Hamilton v Verstappen battle set to rage on in Turkey
Lewis Hamilton clinched his seventh Formula One world championship in Turkey last year while Max Verstappen had a race to forget, but this year the title remains wide open and the Dutch driver could be the one celebrating on Sunday.
Only two points separate Mercedes' championship leader Hamilton from his Red Bull rival with six races left after Istanbul and the battle set to go down to the wire.
One mistake, one retirement — whether a mechanical failure or collision — would be a huge blow at this stage in the season and Hamilton may yet have to take a new engine and penalty.
Verstappen turned 24 last week and an eighth win of the season would put him back on top after Hamilton, 36, seized the advantage in Russia two weeks ago with his 100th career victory.
Red Bull will have a special livery on their cars as a tribute to departing engine partner Honda on what would have been the Japanese Grand Prix weekend but for Covid-19.

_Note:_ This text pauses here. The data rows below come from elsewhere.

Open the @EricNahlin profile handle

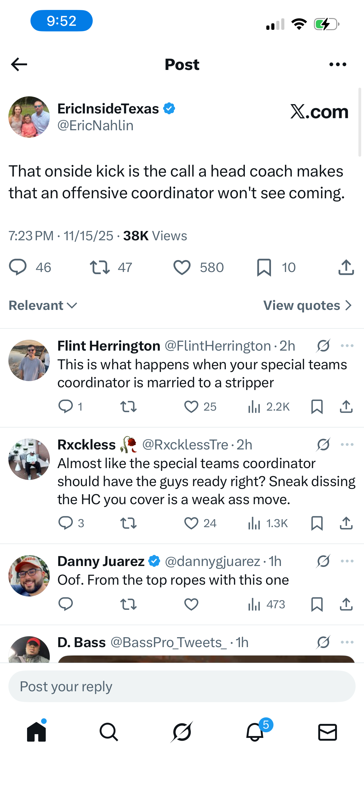coord(96,126)
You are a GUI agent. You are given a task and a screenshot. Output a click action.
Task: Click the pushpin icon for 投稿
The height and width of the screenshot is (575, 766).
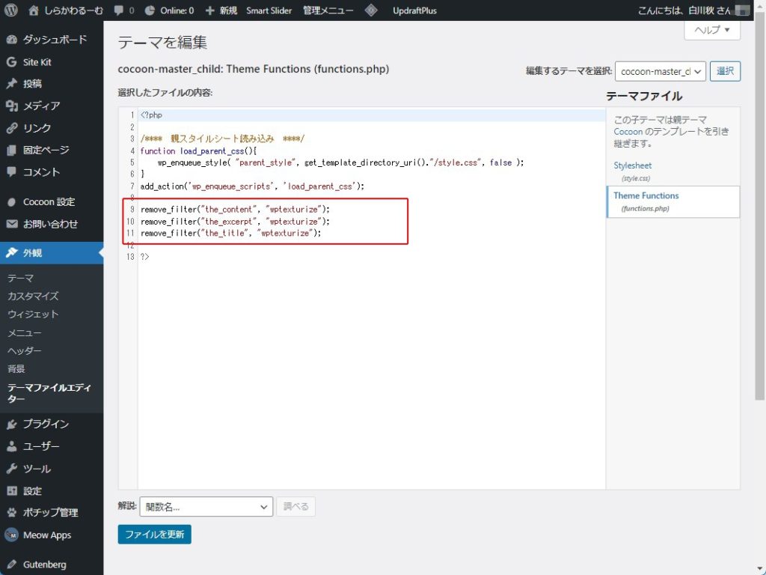(11, 84)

“Last year's Turkish GP was of course not the best weekend for us as a team but I think it will be quite different circumstances this year, hopefully the tarmac will be a bit more grippy,” said Verstappen, who finished sixth in the 2020 race. “I think it will be quite a new weekend in general for everyone, there will be a lot to learn so I’m looking forward to seeing how competitive we are there.”
Verstappen has been on pole eight times this year to Hamilton's three and narrowly missed out on the top slot in Turkey last year.

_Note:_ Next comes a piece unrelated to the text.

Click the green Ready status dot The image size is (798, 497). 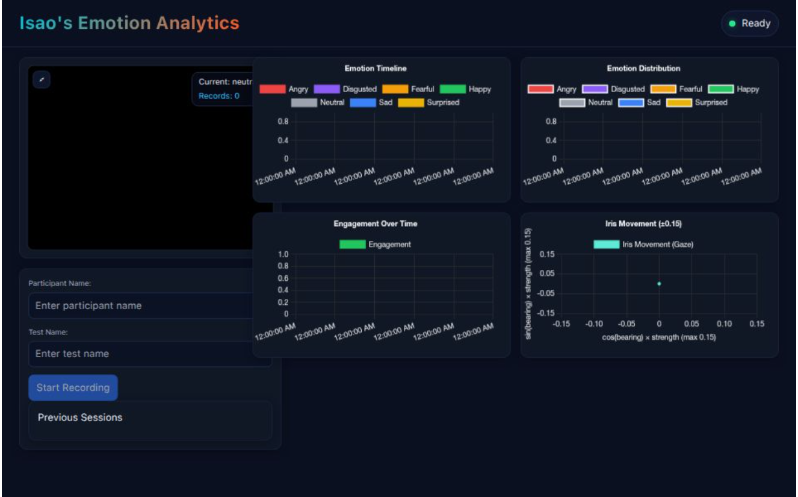pyautogui.click(x=732, y=23)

Last year's race was the first at the Istanbul track since 2011 and the freshly resurfaced and slippery track triggered plenty of complaints.
Hamilton, the winner on that wet November afternoon, compared conditions to an ice-rink and said organisers had wasted their money.
That should not be such a problem this time, with the surface blasted to make it less slippery and Pirelli bringing softer tyres for a race that is also being held a month earlier.
There will also be a crowd, unlike last year's race behind closed doors, with organisers hoping for 100,000 over three days.
Mercedes boss Toto Wolff said his team were still buzzing after the success of Sochi but “fortunes can change in the blink of an eye”.
“This season is keeping all of us on our toes and that's something we're enjoying immensely, but it also means we have to be aggressive with our approach to the season to maximise the points available,” added the Austrian. “It's an exciting track layout and a good one for racing, so I think we'll be in for another spectacular twist in this brilliant F1 season.”
Canadian Lance Stroll was on pole last year for Racing Point, now Aston Martin, in a career first but it will take something special to be back at the front this time.
Lando Norris put McLaren on pole on a wet Russian weekend, and was heading for his first win until late rain wrecked his hopes, and they could again be in the mix if the weather proves tricky.
“I've been spending a lot of time in the simulator, learning from the experience in Russia, and I'm ready to go again,” said the Briton.